・標準となったWi-Fiで危険物を検出する新手法が開発された。
・市販のWi-Fiのチャネル状態情報(CSI)を使って、不審物の危険度を判定する。
・この方法は安価で、公共の場でも簡単に導入できる。
自家製武器のような持ち運び可能な危険物は、公共の安全に対する脅威を高めています。記憶に新しいところでは、2018年2月にフロリダの高校で、17名の生徒が死亡するという銃乱射事件が起きました。この高校は、校内での透明なバックパックの携行を義務付けました。
ですが、このような対策は有効ではありません。将来の攻撃を防ぐことはできないうえ、人々のプライバシーも侵害します。プライバシーを守りながらこのような脅威を減らすために、ラトガース大学、ビンガムトン大学、インディアナ大学パデュー大学インディアナポリスの研究者たちが、従来のWi-Fiでバックパックや荷物の中の不審物を検出できる新しい方法を開発しました。
既存のスクリーニング・システムは、CTやX線などの高価な機器と高い人員レベルを必要としますが、この新しい物体検出機は安価で設置も簡単です。スタジアム、テーマパーク、学校、博物館、その他の公共の場に設置することができます。

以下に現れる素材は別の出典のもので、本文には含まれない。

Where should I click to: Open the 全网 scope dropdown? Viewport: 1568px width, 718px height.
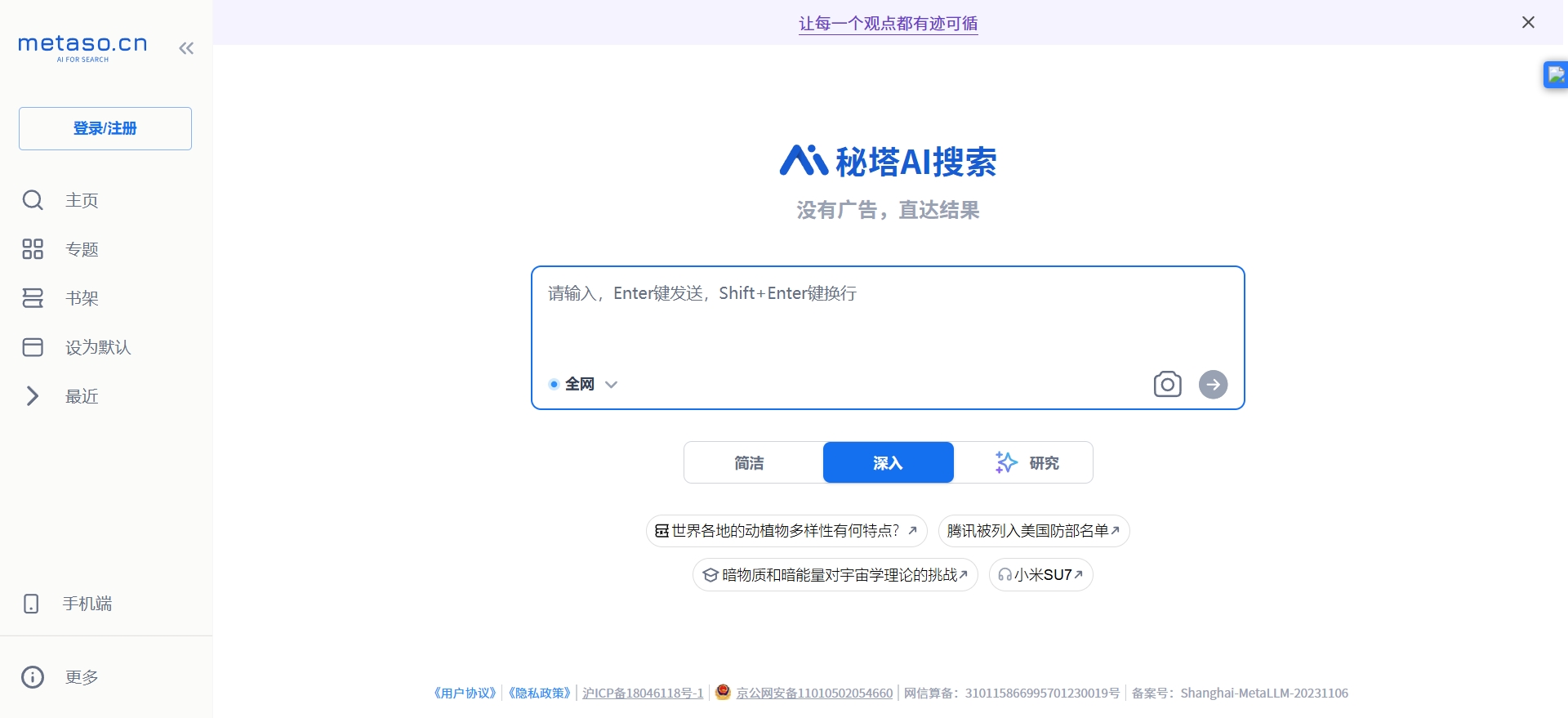click(585, 384)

空港でよく見かけるような高価なスクリーニングのインフラを設置するのは非常に難しいため、研究チームは手作業によるチェックを必要としない、補完的な方法を構築したいと考えていたのです。
どうやって開発したのか?
Wi-Fi信号はバッグを貫通し、危険な物体の寸法を抽出するのに十分強力です。酸性のアルコールや爆発性の化学物質を含む液体の体積を測定することができます。
出典:データ分析・情報セキュリティ研究室、Yingying Chen教授
これらの安価な機器は通常、最大3本のアンテナを備えており、現在のWi-Fiネットワークに簡単に接続できます。ワイヤレス信号を発信して、視界を遮る手荷物を透過して物体に跳ね返ります。そして、システムはこれらの反射信号を分析し、実際にバッグの中に何が入っているかを推定するのです。

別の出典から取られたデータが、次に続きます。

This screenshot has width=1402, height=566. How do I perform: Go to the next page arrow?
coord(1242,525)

このシステムを構築するために、研究チームは市販のWi-Fiからチャネル状態情報(CSI)を利用しました。このシステムは、次の2つの重要な要素で構成されています。
1. 再構成されたCSI複素値を用いて不審物を特定する。
2. 次に、反射された信号のCSI複素値を用いて物体の寸法を推定し、リスクレベルを決定する。
研究チームは、Wi-Fiデバイスの不完全なCSI(予期せぬシフトによりわずかに歪んでいる)から、送信を修正したり、大規模なアンテナアレイを設置したりすることなく、対象物の純粋な反射を得ることができることを実証しました。
結果
出典:研究チーム
この機器の精度を調べるため、6種類のバッグと15種類の物体で実験を行いました。その精度は、液体では95%、金属では98%、危険物では99%と、非常に高いものでした。
さらに、金属と液体物の形状や体積を評価した場合、平均誤差は0.5cmと16mlでした。通常のバックパックや荷物の場合、精度は95%以上に達したものの、バッグの中の物質が包装されている場合は90%に低下しました。
次の研究では、研究チームは物体や液体の識別精度を高めるために、推定プロセスの改善を試みる予定です。